En 1904, Schmitt est sans doute l’un des premiers musiciens à proposer une étude pour orchestre16Une quinzaine d’années plus tard, Darius Milhaud (Cinq études pour piano et orchestre, 1920) et Igor Stravinski (Quatre études pour orchestre, 1928) signeront aussi des études pour orchestre. À noter que les études de Stravinski sont des transcriptions orchestrales des Trois pièces pour quatuor à cordes de 1914 et de l’étude pour pianola de 1917.. Est-ce une manière d’affirmer le caractère exigeant de la composition ou de l’interprétation de son œuvre ? Peut-être emploie-t-il le terme au sens d’esquisse compositionnelle ou même d’exercice – sens premier de l’étude musicale ? Schmitt considère sans doute son œuvre comme un exercice de composition symphonique à l’imaginaire fantastique, qui s’inspire du poème, mais sans l’illustrer de près. L’avertissement de 1905, de même que l’absence de citation du poème dans les partitions vont dans ce sens d’une mise à distance du « programme » – une démarche ambivalente qui n’est pas nouvelle (Bartoli 2006, p. 1038) et que l’on trouve un peu plus tôt chez le Debussy de Printemps (Accaoui 2011, p. 365).
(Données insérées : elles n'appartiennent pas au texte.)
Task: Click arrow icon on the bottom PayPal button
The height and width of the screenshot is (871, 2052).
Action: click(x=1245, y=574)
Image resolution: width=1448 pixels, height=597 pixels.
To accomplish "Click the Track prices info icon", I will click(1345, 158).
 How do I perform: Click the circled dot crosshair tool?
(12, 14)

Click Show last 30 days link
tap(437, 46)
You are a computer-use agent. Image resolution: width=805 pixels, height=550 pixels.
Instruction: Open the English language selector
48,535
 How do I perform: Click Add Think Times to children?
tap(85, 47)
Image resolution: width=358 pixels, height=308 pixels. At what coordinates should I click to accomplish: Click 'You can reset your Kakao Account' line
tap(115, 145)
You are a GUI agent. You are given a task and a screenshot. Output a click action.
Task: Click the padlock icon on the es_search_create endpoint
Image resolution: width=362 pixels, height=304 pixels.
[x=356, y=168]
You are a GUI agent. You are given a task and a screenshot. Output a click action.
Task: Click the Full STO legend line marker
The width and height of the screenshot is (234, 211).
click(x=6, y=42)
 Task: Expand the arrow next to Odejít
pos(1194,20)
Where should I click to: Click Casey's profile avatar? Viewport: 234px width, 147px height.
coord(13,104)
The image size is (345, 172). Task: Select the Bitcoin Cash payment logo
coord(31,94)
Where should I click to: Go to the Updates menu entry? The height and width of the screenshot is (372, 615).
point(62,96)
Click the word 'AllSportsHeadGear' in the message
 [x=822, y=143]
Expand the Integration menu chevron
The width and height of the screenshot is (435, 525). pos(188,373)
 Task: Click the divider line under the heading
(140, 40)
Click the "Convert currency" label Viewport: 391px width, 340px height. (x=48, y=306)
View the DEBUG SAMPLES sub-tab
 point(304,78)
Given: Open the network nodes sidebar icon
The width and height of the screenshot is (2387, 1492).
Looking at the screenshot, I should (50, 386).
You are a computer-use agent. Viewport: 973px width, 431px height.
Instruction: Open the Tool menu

Schmitt conserve cependant le titre très évocateur du « Palais hanté » ainsi que le nom de Poe dans son propre titre, lequel constitue dès lors une forme de « programme miniature » (ibid., p. 367). Explorer les liens qui unissent l’œuvre de Schmitt à sa source d’inspiration implique de se pencher sur le texte de Poe.

Un poème légendaire et effrayant

« Le Palais hanté » est le troisième des 36 textes traduits par Mallarmé dans son recueil Les Poèmes d’Edgar Poe17Edgar Allan Poe (1889), Les poèmes d’Edgar Poe, traduction en prose de Stéphane Mallarmé, avec portrait et illustration par Édouard Manet, Paris, Léon Vanier, 1889, p. 15-19. et que Schmitt découvre en Italie.

LE PALAIS HANTÉ

Dans la plus verte de nos vallées par de bons anges occupée, jadis un beau palais majestueux, rayonnant palais ! dressait le front. — Dans les domaines du monarque Pensée — c’était là son site — jamais séraphin ne déploya de plumes sur une construction à moitié aussi belle.

Les bannières claires, glorieuses, d’or, sur son toit, se versaient et flottaient (ceci — tout ceci — dans un vieux temps d’autrefois) à tout vent aimable qui badinait dans la douce journée le long des remparts empanachés et blanchissants : ailée, une odeur s’en venait.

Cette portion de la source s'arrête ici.